» **EXERCISE DETAILS**: Write out, exactly as they stand, the line containing "Trở về (10, 199)" and all subsequent lines up to and including the final line of the records.

» **RECORDS TO PROCESS**:
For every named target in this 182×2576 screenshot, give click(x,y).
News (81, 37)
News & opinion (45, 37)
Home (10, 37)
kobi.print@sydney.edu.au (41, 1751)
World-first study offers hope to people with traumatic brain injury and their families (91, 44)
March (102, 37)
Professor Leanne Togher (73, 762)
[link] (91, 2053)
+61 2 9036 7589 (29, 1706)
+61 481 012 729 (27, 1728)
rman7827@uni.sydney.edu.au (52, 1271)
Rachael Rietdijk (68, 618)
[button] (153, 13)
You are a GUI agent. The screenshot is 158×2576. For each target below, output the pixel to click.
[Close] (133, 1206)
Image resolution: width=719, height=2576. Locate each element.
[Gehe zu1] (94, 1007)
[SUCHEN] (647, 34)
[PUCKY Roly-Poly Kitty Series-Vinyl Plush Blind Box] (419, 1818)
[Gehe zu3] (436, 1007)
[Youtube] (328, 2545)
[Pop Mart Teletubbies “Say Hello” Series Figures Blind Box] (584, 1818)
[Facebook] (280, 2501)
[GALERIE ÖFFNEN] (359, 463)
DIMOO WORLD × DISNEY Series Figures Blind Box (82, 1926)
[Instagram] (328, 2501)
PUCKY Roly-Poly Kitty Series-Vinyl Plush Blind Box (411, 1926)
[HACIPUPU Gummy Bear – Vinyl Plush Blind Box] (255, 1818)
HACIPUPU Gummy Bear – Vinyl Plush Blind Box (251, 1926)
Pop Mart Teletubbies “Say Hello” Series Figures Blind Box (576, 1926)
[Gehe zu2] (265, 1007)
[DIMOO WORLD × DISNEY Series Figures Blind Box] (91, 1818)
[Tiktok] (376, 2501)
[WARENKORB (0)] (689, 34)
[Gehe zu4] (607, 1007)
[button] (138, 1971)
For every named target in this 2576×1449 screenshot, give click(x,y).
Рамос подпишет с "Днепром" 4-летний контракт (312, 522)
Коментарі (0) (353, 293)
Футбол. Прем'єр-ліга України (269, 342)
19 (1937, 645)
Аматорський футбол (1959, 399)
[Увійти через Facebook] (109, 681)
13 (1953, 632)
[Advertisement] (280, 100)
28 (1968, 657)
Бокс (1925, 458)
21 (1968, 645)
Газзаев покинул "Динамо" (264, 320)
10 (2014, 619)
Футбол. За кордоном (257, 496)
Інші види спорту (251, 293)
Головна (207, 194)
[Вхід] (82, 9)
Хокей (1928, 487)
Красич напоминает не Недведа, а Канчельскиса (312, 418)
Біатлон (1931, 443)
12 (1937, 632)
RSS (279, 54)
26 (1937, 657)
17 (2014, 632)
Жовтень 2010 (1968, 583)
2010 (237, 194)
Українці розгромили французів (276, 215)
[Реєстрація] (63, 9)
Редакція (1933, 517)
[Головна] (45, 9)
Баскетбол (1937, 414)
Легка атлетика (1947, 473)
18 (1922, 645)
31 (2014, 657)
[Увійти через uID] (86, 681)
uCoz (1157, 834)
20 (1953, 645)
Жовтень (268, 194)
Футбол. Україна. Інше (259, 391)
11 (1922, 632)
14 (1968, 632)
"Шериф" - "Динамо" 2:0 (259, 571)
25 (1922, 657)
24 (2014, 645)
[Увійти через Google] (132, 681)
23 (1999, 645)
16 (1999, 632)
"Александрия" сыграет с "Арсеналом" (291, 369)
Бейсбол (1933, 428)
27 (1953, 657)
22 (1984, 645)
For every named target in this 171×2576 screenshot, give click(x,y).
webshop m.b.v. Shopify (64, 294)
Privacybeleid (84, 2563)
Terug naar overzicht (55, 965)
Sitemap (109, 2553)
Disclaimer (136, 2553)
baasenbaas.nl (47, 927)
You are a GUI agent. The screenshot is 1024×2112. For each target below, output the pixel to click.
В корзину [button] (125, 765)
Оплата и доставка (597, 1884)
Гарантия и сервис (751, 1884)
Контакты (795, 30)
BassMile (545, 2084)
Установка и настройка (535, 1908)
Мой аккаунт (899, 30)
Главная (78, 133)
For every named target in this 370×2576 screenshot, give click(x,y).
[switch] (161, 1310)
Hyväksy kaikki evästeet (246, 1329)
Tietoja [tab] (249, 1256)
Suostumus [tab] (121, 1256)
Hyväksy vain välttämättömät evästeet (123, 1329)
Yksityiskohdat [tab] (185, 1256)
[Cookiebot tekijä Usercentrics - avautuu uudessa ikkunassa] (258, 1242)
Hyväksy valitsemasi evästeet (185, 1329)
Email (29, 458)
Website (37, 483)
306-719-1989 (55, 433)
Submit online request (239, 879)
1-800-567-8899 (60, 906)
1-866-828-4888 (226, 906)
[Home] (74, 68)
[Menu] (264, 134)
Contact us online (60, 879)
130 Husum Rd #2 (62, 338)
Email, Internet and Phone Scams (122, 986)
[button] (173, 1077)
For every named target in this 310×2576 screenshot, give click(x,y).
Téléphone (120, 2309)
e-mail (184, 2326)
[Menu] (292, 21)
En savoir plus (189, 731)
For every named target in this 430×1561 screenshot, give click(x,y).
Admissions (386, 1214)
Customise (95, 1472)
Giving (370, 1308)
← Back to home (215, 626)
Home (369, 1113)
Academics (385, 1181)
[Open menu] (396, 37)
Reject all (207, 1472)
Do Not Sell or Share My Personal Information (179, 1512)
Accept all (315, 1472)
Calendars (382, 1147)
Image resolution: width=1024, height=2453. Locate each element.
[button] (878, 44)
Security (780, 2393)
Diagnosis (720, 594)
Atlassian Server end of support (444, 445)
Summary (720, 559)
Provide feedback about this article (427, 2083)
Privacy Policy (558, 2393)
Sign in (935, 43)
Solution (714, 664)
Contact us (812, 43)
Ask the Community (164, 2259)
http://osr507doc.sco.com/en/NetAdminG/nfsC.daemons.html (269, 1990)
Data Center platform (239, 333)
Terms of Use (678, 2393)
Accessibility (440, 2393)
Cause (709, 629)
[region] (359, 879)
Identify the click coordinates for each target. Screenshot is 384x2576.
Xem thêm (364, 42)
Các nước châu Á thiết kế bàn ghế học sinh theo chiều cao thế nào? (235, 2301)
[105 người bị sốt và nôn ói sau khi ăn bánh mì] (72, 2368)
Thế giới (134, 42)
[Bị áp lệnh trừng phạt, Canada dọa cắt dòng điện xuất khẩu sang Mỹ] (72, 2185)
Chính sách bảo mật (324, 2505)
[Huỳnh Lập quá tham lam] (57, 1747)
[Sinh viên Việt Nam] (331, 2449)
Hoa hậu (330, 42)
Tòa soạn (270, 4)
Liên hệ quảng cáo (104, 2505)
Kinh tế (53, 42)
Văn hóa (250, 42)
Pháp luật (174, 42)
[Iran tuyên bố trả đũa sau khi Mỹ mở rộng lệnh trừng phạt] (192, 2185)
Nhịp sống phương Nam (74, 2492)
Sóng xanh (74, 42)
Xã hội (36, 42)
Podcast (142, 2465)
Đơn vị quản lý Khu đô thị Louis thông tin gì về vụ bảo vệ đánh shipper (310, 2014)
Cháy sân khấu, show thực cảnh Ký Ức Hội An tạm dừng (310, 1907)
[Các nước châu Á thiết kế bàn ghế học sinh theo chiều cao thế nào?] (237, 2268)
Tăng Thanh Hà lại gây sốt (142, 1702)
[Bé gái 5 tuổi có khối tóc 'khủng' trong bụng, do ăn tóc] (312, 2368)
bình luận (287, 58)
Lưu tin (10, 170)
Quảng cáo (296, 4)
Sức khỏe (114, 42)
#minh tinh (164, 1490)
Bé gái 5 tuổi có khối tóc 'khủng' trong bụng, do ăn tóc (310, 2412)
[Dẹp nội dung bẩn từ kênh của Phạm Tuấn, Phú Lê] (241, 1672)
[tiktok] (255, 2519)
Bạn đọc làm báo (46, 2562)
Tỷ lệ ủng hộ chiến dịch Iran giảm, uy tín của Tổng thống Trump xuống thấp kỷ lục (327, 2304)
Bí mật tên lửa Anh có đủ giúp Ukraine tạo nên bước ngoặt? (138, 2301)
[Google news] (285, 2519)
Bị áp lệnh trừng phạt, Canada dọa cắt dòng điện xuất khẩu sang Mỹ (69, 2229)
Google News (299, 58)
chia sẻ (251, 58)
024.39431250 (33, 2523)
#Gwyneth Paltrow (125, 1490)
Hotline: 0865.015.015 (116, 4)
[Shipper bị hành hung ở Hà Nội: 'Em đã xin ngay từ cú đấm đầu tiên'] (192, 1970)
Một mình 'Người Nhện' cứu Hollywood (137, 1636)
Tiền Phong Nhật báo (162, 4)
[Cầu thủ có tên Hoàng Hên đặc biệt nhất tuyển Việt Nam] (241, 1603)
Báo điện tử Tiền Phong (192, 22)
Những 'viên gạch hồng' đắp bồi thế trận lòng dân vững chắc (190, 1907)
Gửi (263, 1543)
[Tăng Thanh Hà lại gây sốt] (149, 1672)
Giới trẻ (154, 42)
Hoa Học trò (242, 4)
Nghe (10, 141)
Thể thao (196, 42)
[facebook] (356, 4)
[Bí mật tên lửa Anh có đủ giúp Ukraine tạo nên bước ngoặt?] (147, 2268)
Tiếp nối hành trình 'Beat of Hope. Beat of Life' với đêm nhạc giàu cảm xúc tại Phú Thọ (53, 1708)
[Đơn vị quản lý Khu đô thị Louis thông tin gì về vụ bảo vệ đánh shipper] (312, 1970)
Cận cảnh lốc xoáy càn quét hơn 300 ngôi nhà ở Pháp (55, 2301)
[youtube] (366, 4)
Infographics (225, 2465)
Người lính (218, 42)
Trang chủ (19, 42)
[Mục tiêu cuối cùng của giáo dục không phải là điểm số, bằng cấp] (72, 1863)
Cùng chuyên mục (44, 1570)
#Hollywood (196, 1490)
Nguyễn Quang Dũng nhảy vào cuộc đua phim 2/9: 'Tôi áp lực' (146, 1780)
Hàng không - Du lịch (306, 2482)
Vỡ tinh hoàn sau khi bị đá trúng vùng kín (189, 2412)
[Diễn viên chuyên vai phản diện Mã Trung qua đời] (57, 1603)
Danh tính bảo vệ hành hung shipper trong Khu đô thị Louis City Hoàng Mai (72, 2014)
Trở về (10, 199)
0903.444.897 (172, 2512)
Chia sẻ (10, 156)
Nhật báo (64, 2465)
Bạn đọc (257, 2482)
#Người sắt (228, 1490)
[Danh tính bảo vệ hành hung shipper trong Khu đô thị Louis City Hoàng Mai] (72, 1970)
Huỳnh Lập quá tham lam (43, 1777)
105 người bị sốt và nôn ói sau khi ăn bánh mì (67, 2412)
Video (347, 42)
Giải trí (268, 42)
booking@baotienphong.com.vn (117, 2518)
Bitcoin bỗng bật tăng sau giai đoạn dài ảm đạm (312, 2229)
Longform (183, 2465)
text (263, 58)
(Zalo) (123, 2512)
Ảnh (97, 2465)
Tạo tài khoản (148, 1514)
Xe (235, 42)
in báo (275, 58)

» **WRITTEN REPLY**:
Trở về (10, 199)
0903.444.897 (172, 2512)
Chia sẻ (10, 156)
Nhật báo (64, 2465)
Bạn đọc (257, 2482)
#Người sắt (228, 1490)
[Danh tính bảo vệ hành hung shipper trong Khu đô thị Louis City Hoàng Mai] (72, 1970)
Huỳnh Lập quá tham lam (43, 1777)
105 người bị sốt và nôn ói sau khi ăn bánh mì (67, 2412)
Video (347, 42)
Giải trí (268, 42)
booking@baotienphong.com.vn (117, 2518)
Bitcoin bỗng bật tăng sau giai đoạn dài ảm đạm (312, 2229)
Longform (183, 2465)
text (263, 58)
(Zalo) (123, 2512)
Ảnh (97, 2465)
Tạo tài khoản (148, 1514)
Xe (235, 42)
in báo (275, 58)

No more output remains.